The privatization of IPTO, through the sale of a 66 percent stake, was expected to provide revenues of between 600 million and 800 million euros towards the end of the year’s first half. The tender for the agreement would have been completed had the snap elections not intervened. But the privatization effort appears set to be ended. Syriza, which fell just short of gaining a majority in the 300-seat Greek Parliament, clinched a coalition deal with the right-wing Independent Greeks, officials from both parties confirmed early today.
The previous government’s plan for a part-privatization of PPC, through the formation and sale of a new company – locally dubbed “Little PPC” – representing a 33 percent share of PPC, as well as the further sale of a 17 percent equity share in PPC to strategic investors, are both now also highly doubtful prospects.
Besides its plans to halt these procedures, the Syriza party’s policy includes merging all PPC subsidiary firms, overall restructuring, as well as investments for new production facilities. Also, how Syriza will go about fulfilling its pre-election promise of free electricity for 300,000 households remains to be seen.
Syriza’s program has made reference to a reduction in electricity production costs that would lead to lower-priced electricity.
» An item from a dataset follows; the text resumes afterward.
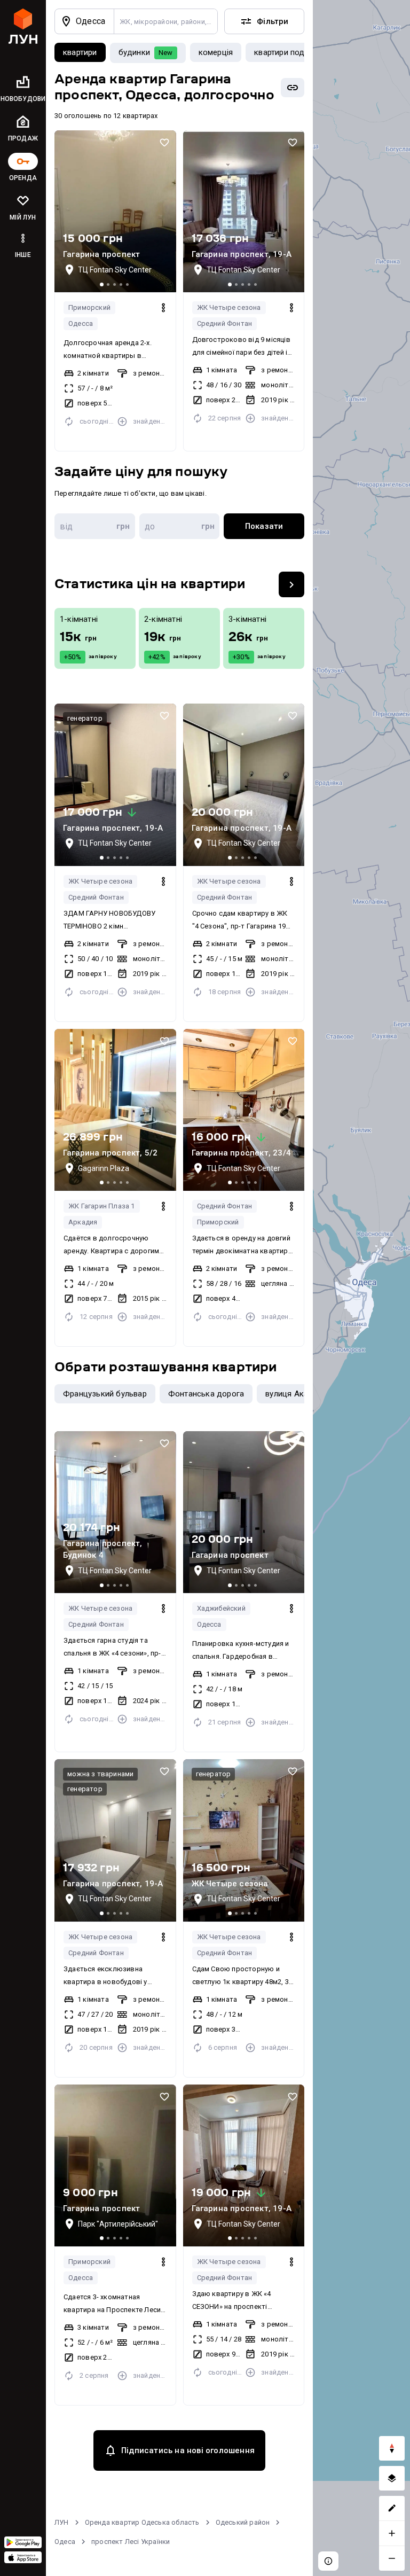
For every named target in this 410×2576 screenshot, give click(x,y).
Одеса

Party leader Alexis Tsipras has publically noted that he is in favor of reducing energy costs for the industrial sector.
A number of favorable market developments, such as plunging crude oil prices, are serving as a counterweight to the politically linked uncertainty that surrounds PPC. Analsysts estimate that if oil prices average 60 dollars a barrel in 2015 then PPC stands to gain an additional profit of 300 million euros, annually.
Two-thirds of this additional profit would stem from PPC’s reduced expenses for mazut supply, while the other one-third, or 100 million euros, will be generated by the lower cost of natural gas, whose price-level is pegged to international oil prices, based on an agreement by DEPA, the Public Gas Corporation, with its gas suppliers. Many PPC electricity production plants are gas-fueled. It is also estimated that PPC will save a further 80 million euros within 2015 as a result of regulatory changes leading to lower-cost CATs (Capacity Availability Tickets).
On a more ominous note for PPC, the amount of overdue unpaid electricty bills owed to the corporation, which has risen to a level of over two billion euros, is a major concern. Collection of a large percentage of this debt figure is believed to be doubtful as it concerns enterprises that have gone of businesss, while about half the amount concerns cash-strapped low-voltage consumers, or households and small businesses.